Hamon est encore loin d’avoir cristallisé son électorat. C’est parmi ses soutiens d’aujourd’hui qu’on trouve le plus grand nombre de sondés prêts à «changer d’avis». Seulement 40% d’entre eux sont sûrs de leur choix, d’après l’Ifop.
Mélenchon demeure un concurrent très sérieux pour Hamon. Le candidat des «insoumis» est à la hausse dans les dernières enquêtes. OpinionWay le donne à 12% des intentions de vote, soit seulement deux points derrière le candidat socialiste. Ifop l’estime à 10,5% soit quatre points en-dessous de Hamon. Cette équivalence relative et l’indétermination qu’elle implique sur l’issue finale vont aiguiser l’affrontement entre ces deux candidats qui font, pour l’heure, mine d’envisager un rapprochement.
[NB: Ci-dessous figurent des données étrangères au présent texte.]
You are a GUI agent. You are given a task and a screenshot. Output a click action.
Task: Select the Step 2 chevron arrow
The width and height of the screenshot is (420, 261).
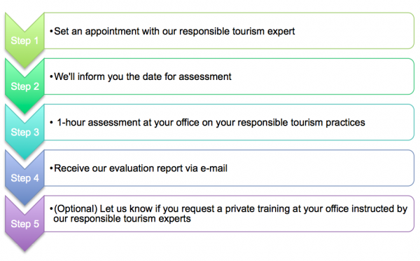(x=25, y=86)
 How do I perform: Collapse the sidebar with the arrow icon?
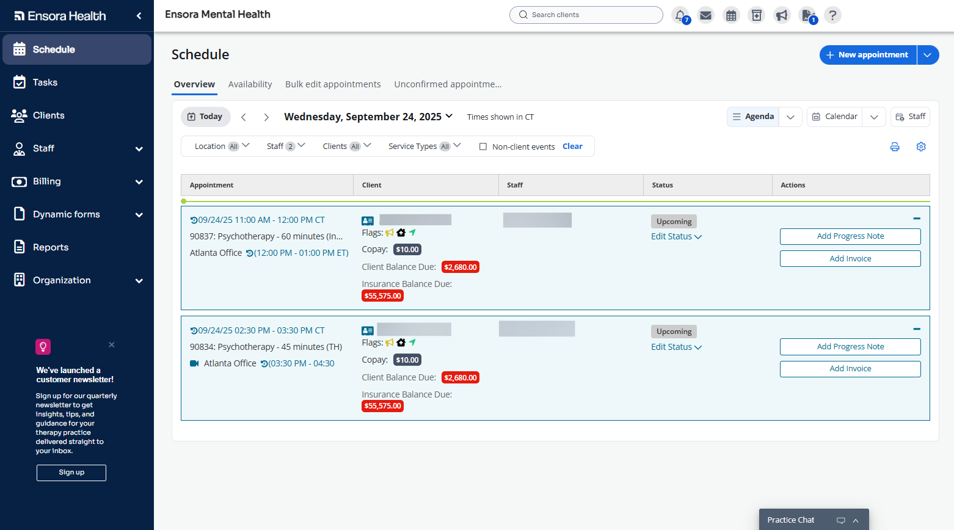(x=139, y=16)
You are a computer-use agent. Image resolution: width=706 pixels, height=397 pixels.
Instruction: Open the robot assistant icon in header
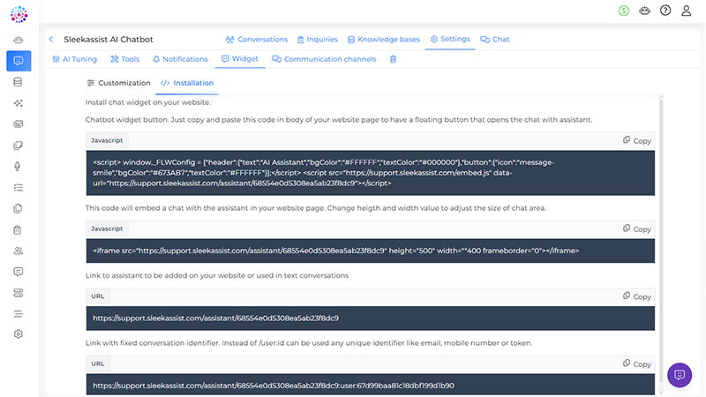click(645, 11)
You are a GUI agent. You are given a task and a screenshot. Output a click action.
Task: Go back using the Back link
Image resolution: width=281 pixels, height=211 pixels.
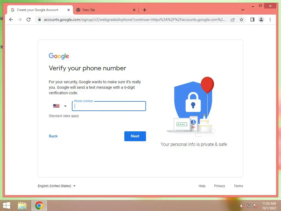(53, 136)
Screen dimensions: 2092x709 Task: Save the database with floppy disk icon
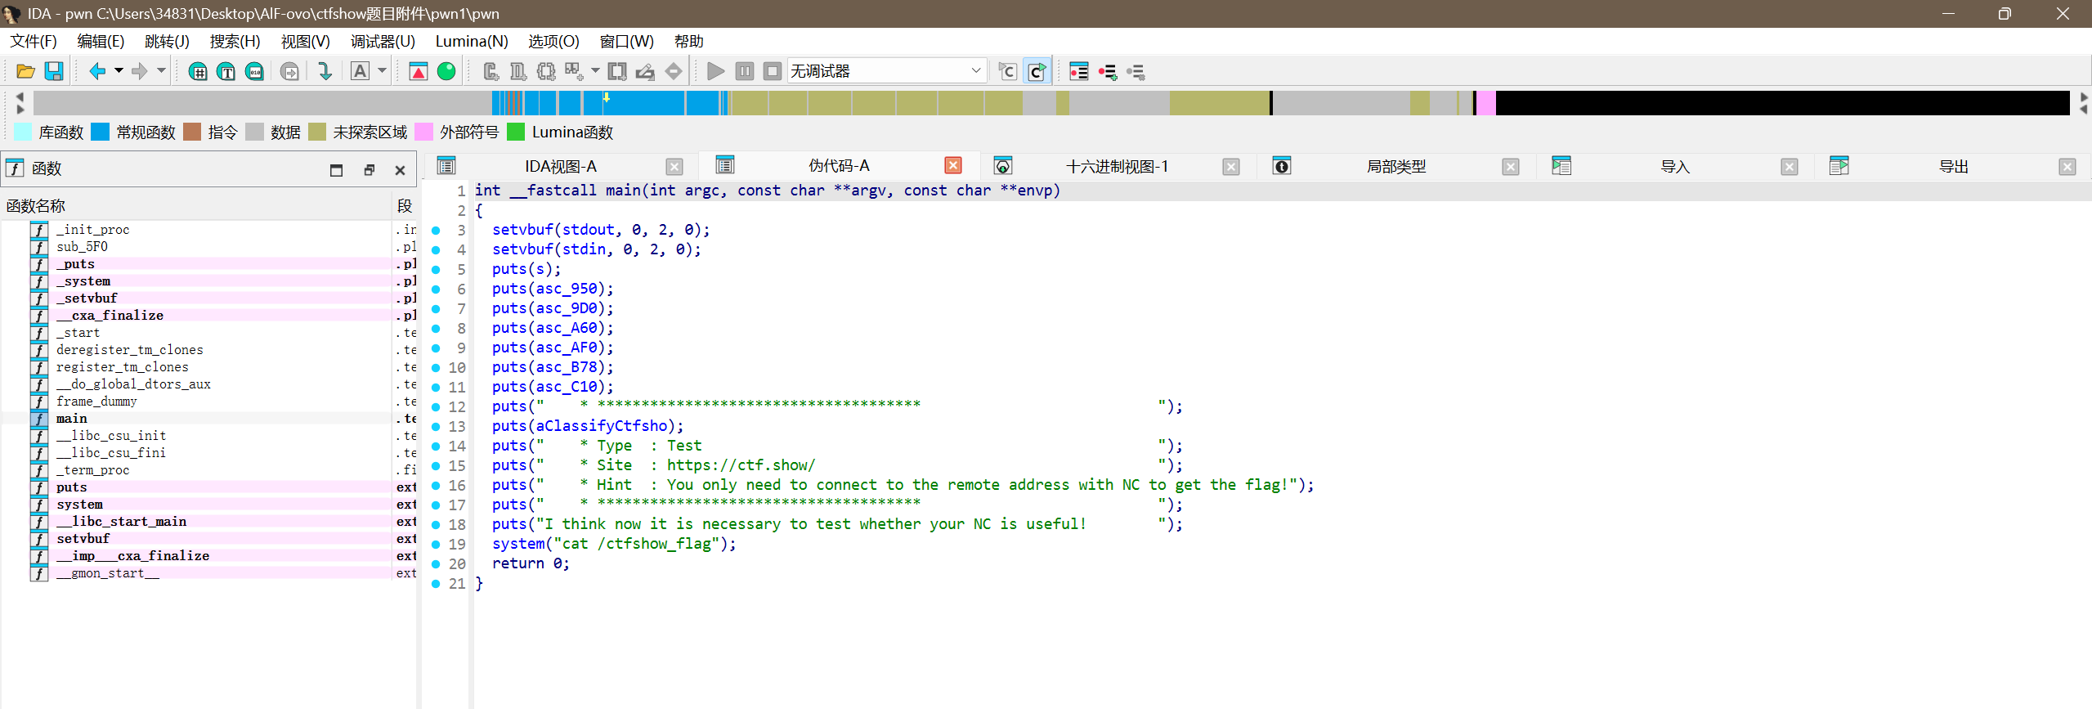tap(54, 72)
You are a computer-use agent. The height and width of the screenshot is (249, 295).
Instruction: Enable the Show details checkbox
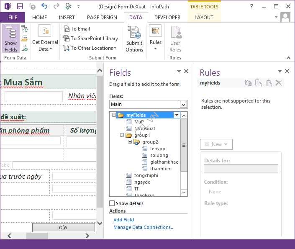pyautogui.click(x=112, y=203)
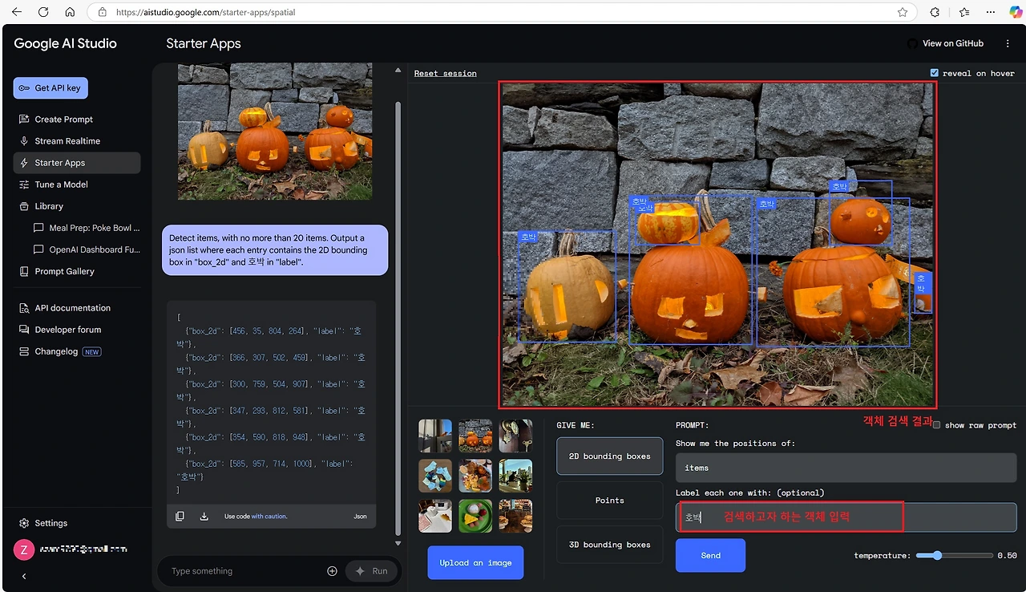Open Settings from the sidebar
The width and height of the screenshot is (1026, 592).
tap(50, 523)
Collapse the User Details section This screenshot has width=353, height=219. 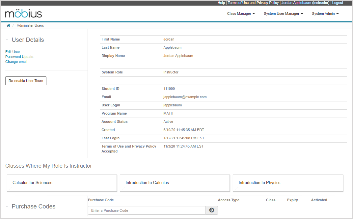click(x=7, y=39)
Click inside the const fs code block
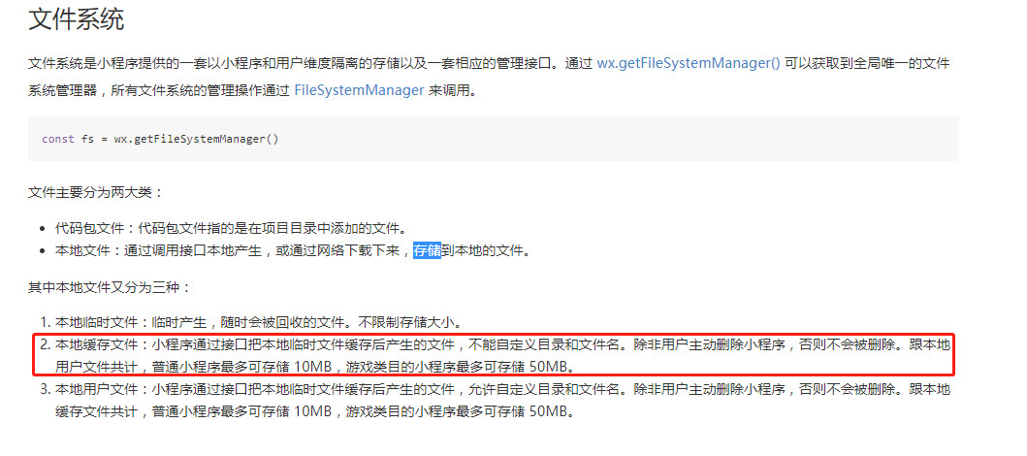This screenshot has width=1027, height=456. coord(494,139)
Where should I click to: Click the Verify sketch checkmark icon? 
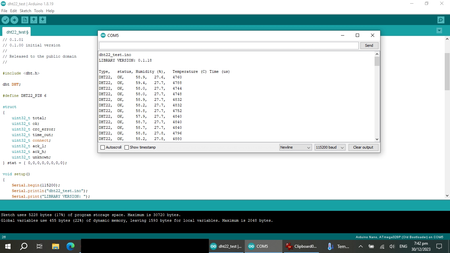(5, 20)
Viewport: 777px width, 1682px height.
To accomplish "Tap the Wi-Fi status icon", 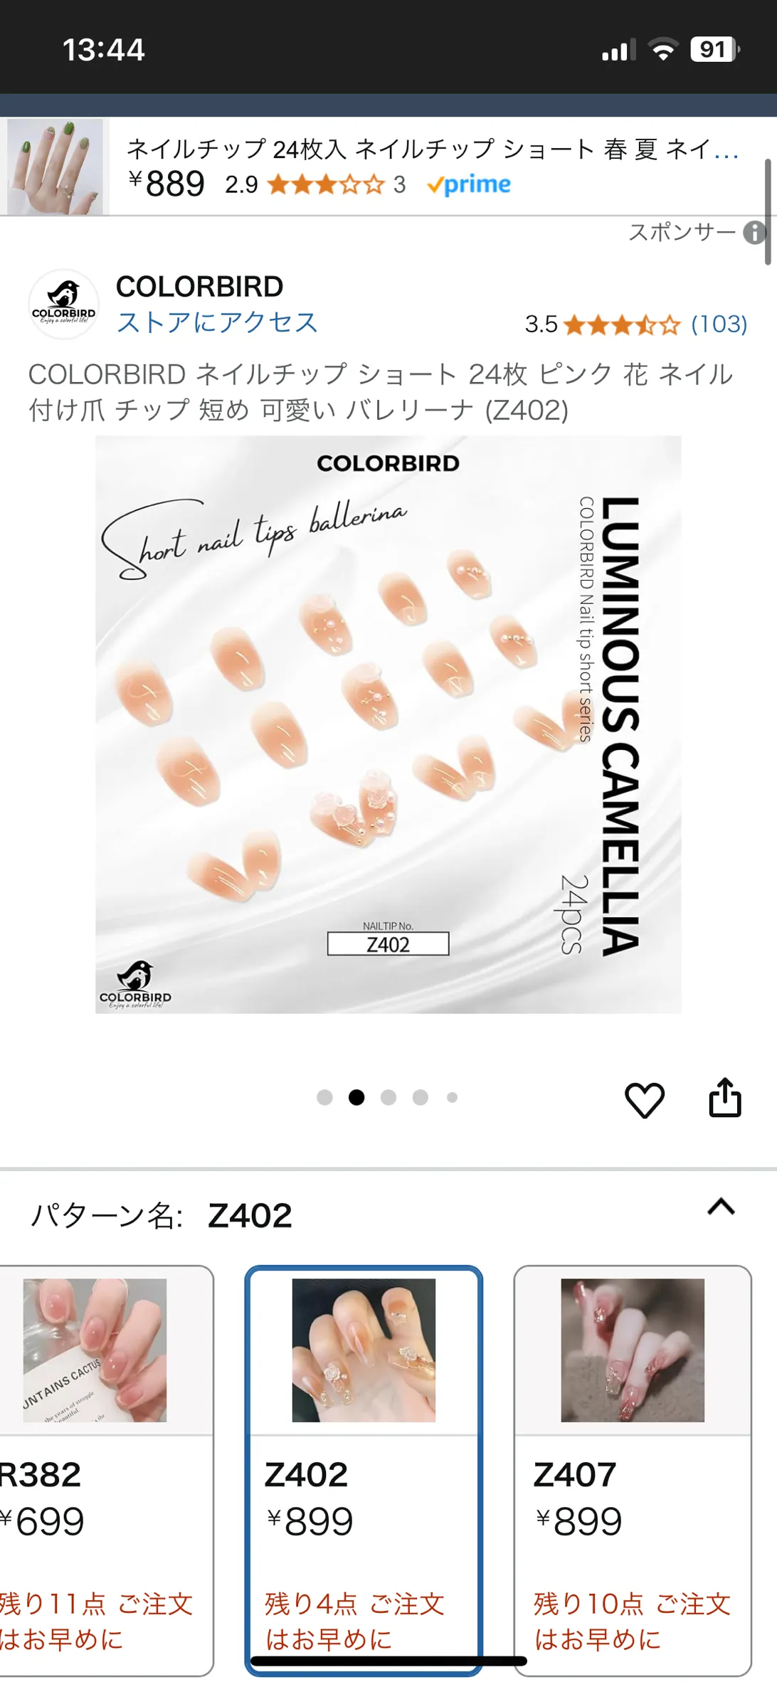I will (x=662, y=50).
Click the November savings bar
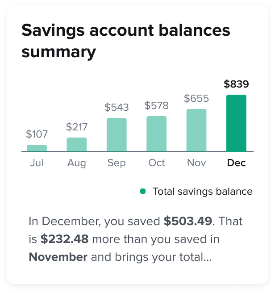 pos(196,130)
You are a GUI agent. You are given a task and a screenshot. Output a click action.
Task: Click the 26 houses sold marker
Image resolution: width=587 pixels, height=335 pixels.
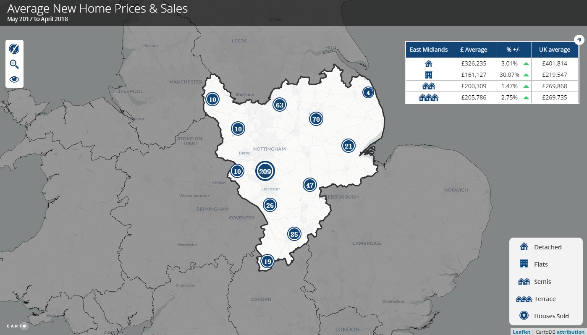point(270,205)
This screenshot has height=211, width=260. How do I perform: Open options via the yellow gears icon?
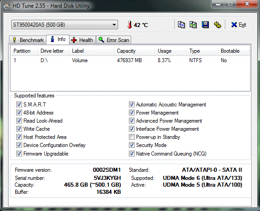217,25
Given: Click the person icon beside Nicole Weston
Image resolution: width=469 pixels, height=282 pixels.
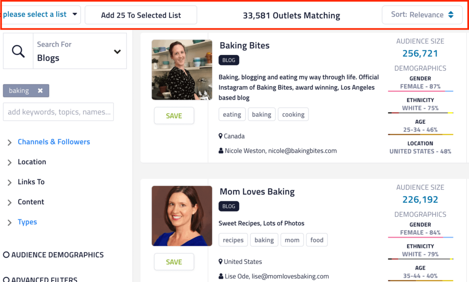Looking at the screenshot, I should point(221,151).
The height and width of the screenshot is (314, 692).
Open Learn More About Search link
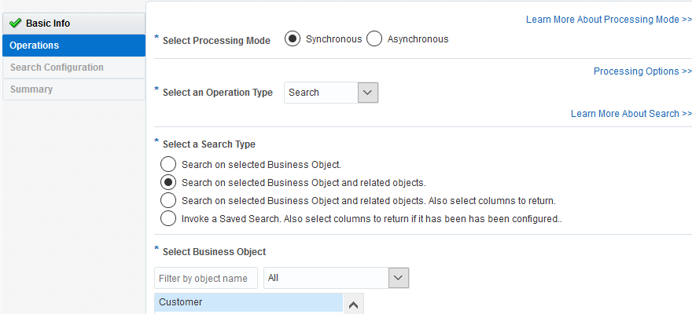point(631,114)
Le tableau d’ensemble est ainsi beaucoup plus favorable à Fillon qu’une lecture hâtive des sondages ne le suggère. Face à une gauche divisée en trois candidature principales, la mobilisation d’un électorat de droite désireux d’alternance suffirait à le mener à un duel final contre Le Pen où Fillon aurait toutes les chances de l’emporter. C’est le camp le plus cohérent qui l’emportera à cette présidentielle.